Instructions for the task => Exclude the pictures and transcribe the rest of the data below exactly.

Provided information =>
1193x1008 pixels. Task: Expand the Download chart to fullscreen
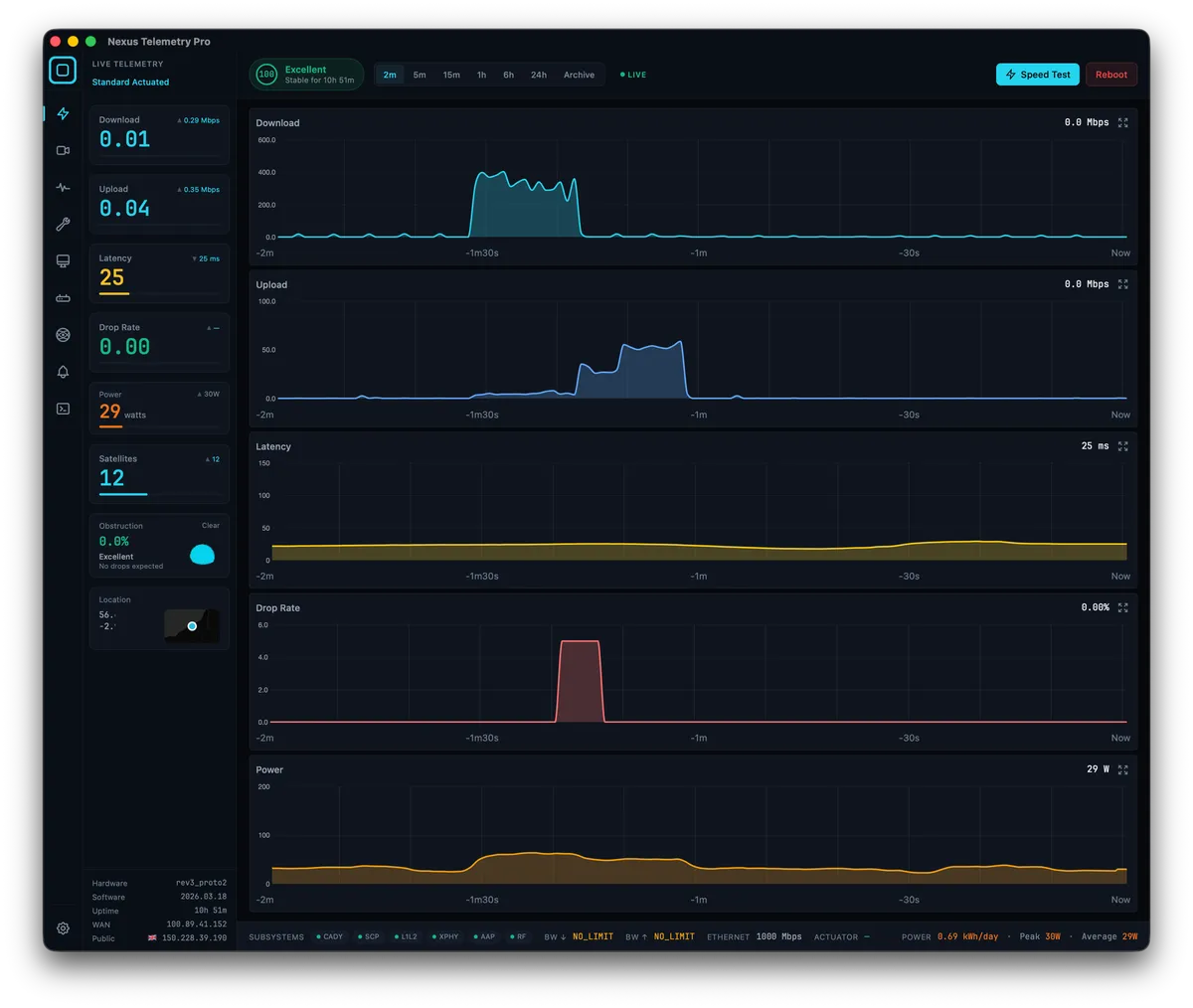coord(1123,123)
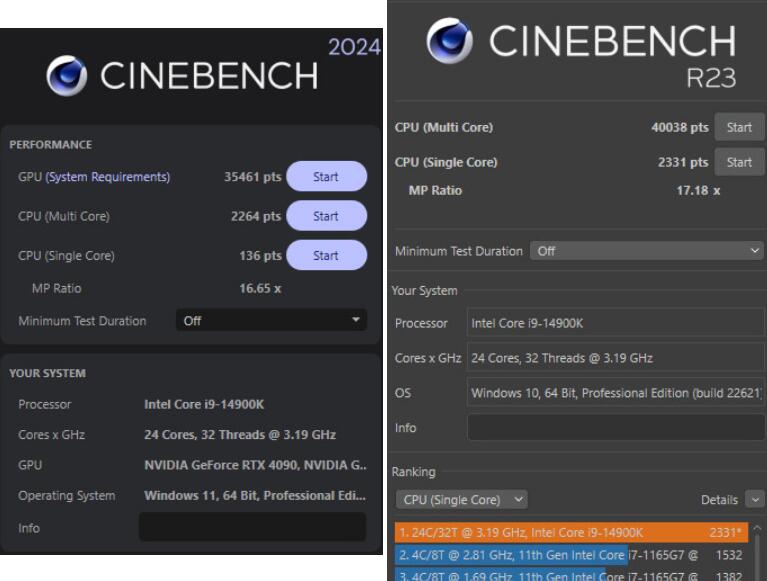The image size is (767, 581).
Task: Open the System Requirements link
Action: point(108,177)
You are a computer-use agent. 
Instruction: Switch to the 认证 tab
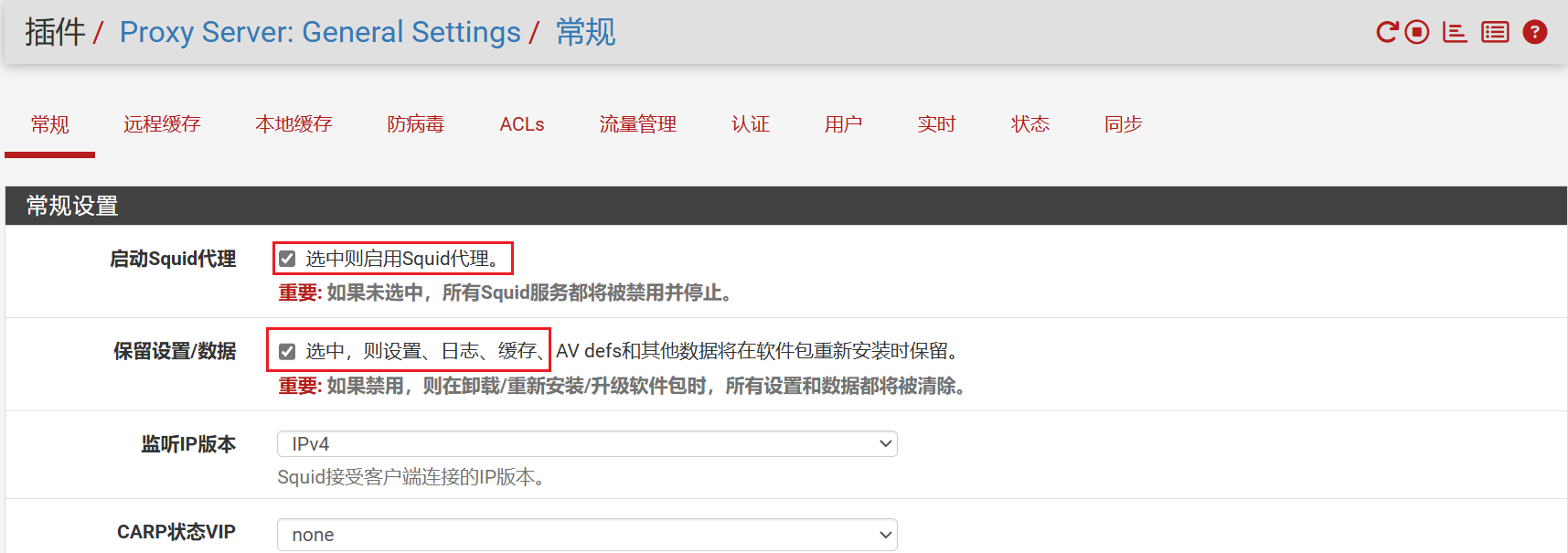[750, 124]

Task result =>
1193x1008 pixels. Task: Expand the Download chart to fullscreen
coord(1123,123)
The image size is (767, 581).
Task: Open the System Requirements link
Action: point(108,177)
You are a computer-use agent. 
Instruction: Switch to the 认证 tab
[750, 124]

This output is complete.